A compromise has been reached about the fate and location of the Native Plants Area on NMU’s campus.
The current Native Plants Area, located between the New Science Facility and the Learning Resource Center, is a section of campus reserved for education and research about plants native to the Upper Peninsula. It is also an attempt at creating a greener and more sustainable campus, said professor Ronald Sundell, director of the environmental science program.
The Campus Master Plan (CMP), released in the fall 2007 semester, originally placed buildings, including a residence hall, over what is currently the Native Plant Area. Those plans might have required the Native Plants Area to be moved off campus, Sundell said.
After NMU students working with Sundell expressed concerns and produced over 1,000 signatures, NMU administration revised the plan to move the plants to another location on campus, he added.
Another section of the current Native Plants Area has been completely set aside for the project, protecting it from further building developments by the university and ensuring that the plants stay on campus, Sundell said.
This area exists from the retention pond near the current residence halls and the woodlot behind the New Science Facility, Sundell said.
“There was a point there, right after January, where they told us we were going to have to move it completely off-site. It was a little bit scary. That would not have been good, but it seems like now that the plan, from my understanding, is to go ahead and develop the area, which is good,” he added.
This alternate location was proposed by students and later agreed upon by the Campus Master Plan Committee, said Jim Thams, computer-aided design/geographic information system manager for the NMU planning and engineering department.
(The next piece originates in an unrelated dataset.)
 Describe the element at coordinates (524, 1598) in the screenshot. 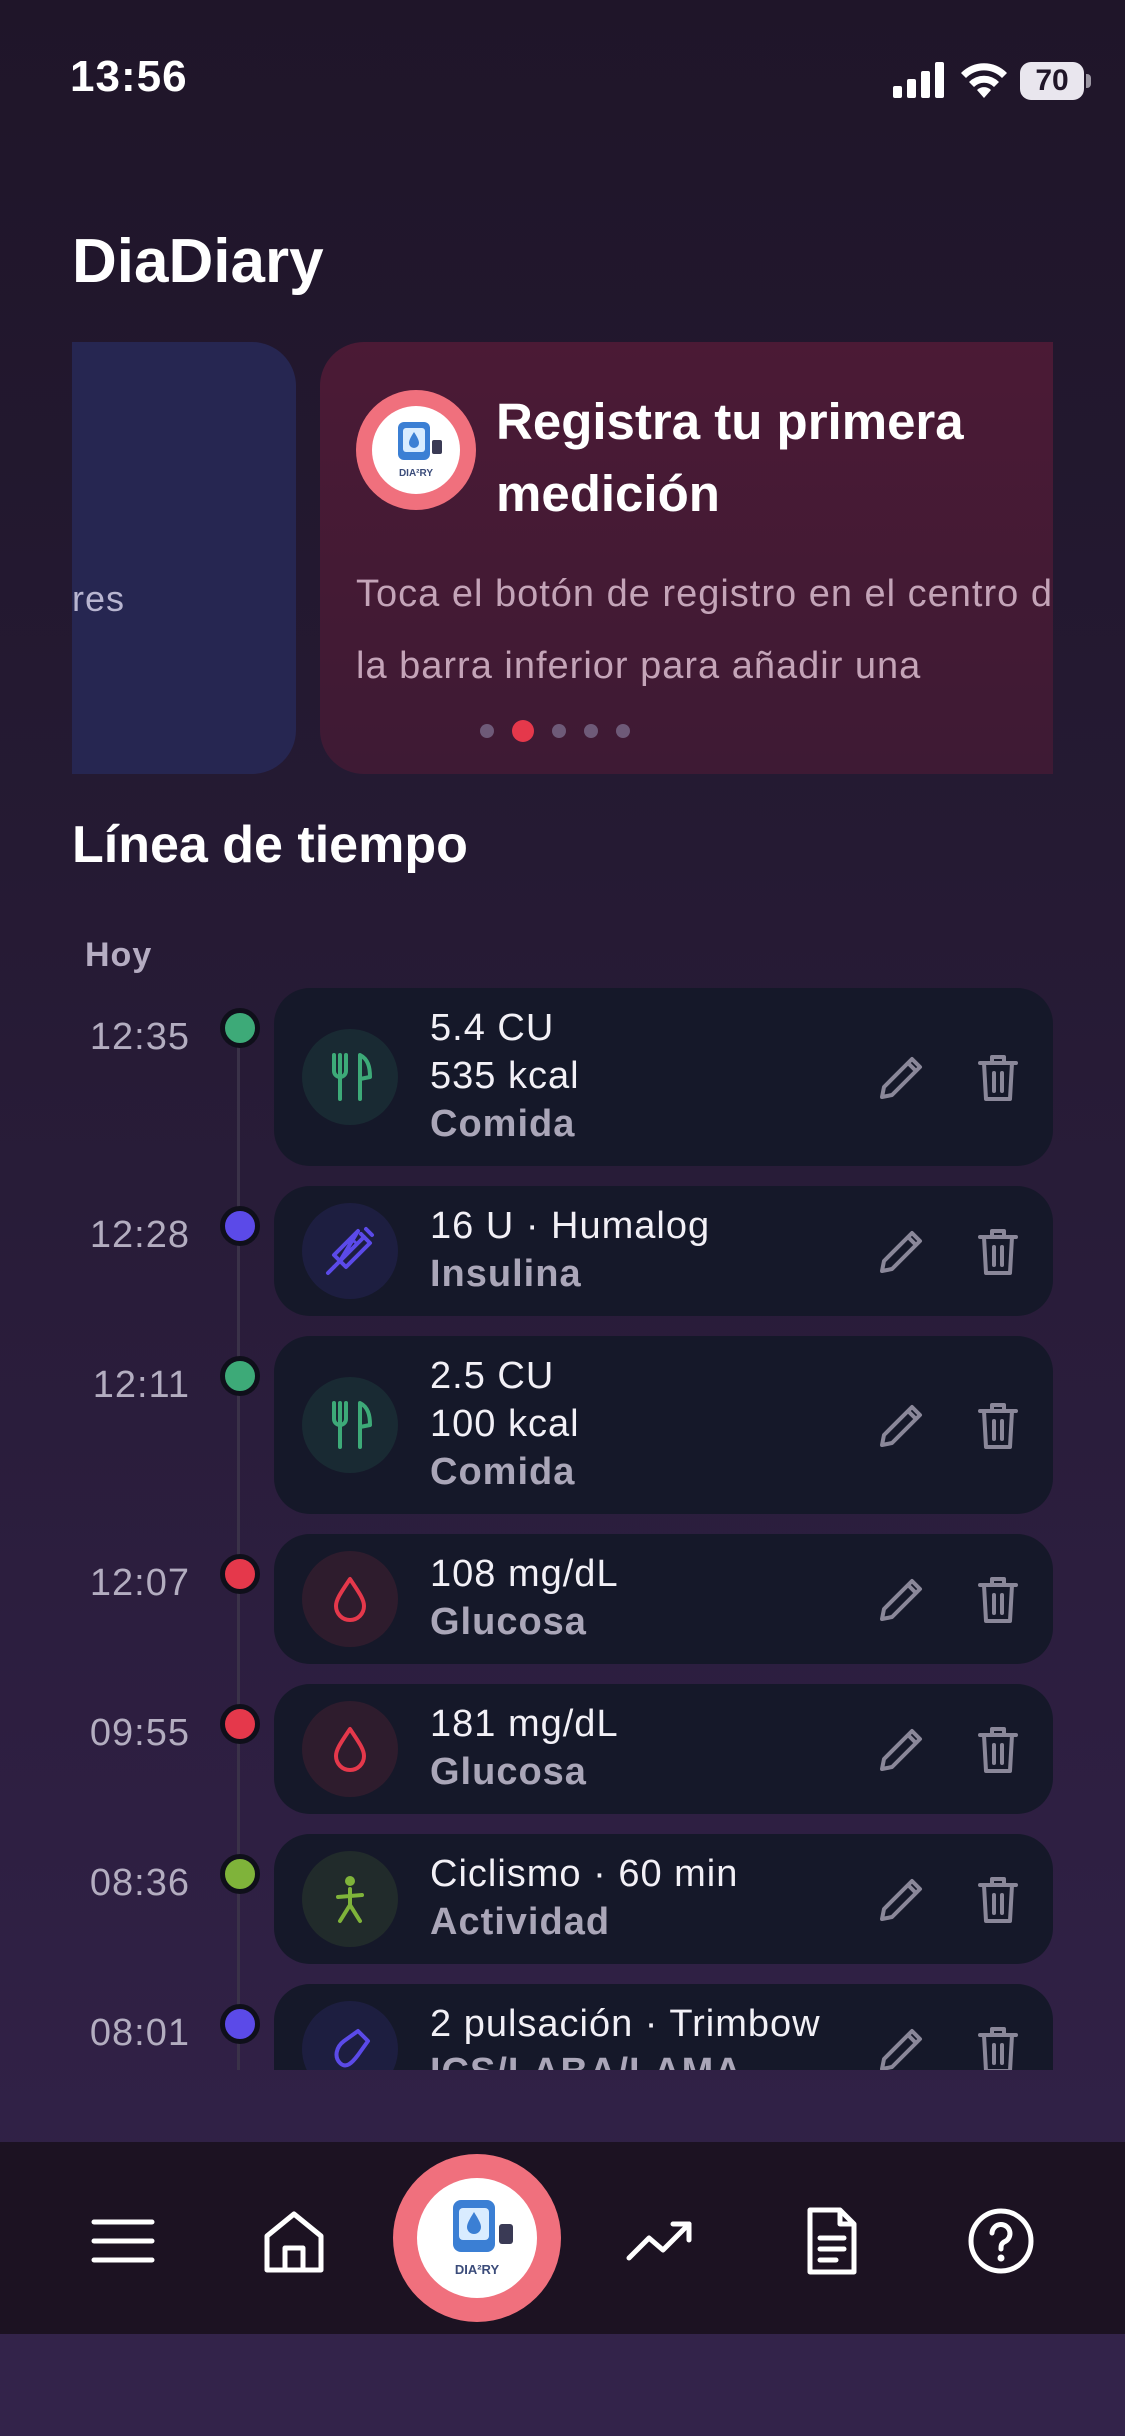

“It started almost right after we got done in October and we worked with JJR (Johnson, Johnson and Roy Consultants) on a number of options for this area and when we got one that we felt comfortable with . we sat down with Ron [Sundell] and his group,” Thams said.
Financial assistance will also be offered to help cover any cost associated with moving the Native Plants Area to its new location, said Carl Pace, associate vice president for Business Services and Facilities.
Sundell credits the administration with helping save the project.
“[The members of the administration] have listened to the students, they’ve listened to concerns and to the faculty, and I applaud [them],” he said.
Mike Rotter, senior botany major and member of the Environmental Science Organization, has been working on the Native Plants Project with Sundell for over a year and was responsible for collecting the signatures.
“[The revised plan is] something that we can work with and we feel that we can still manage to get our end goals of the study area to stay intact. It also allows a lot of room for the administration to get some of their goals for the area done,” said Rotter.
Rotter also cites NMU President Les Wong for helping to save the project.
“We should thank President Wong for all the hard work he’s done on this. He has been really instrumental to keeping the study area on campus. It’s been a pleasure working with him,” Rotter said.
In the proposed area, the project intends to plant various grasses, wildflowers, shrubs and trees, all of which are native to the Upper Peninsula, said Sundell. It will also contain a wetland that will serve as a groundwater recharge location.
The proposed area behind the New Science Facility, after further development, will also contain benches and trails that will allow all students to enjoy the aesthetic and recreational value of the site, said Sundell.
“We don’t want to be like some of the urban universities that are building after building. Here we have an opportunity to keep this campus in a natural setting,” Sundell said.
After spring break, Sundell and his students will present the Campus Master Plan Committee with a design layout for the area in order to show the committee how they plan to develop the space, Thams said.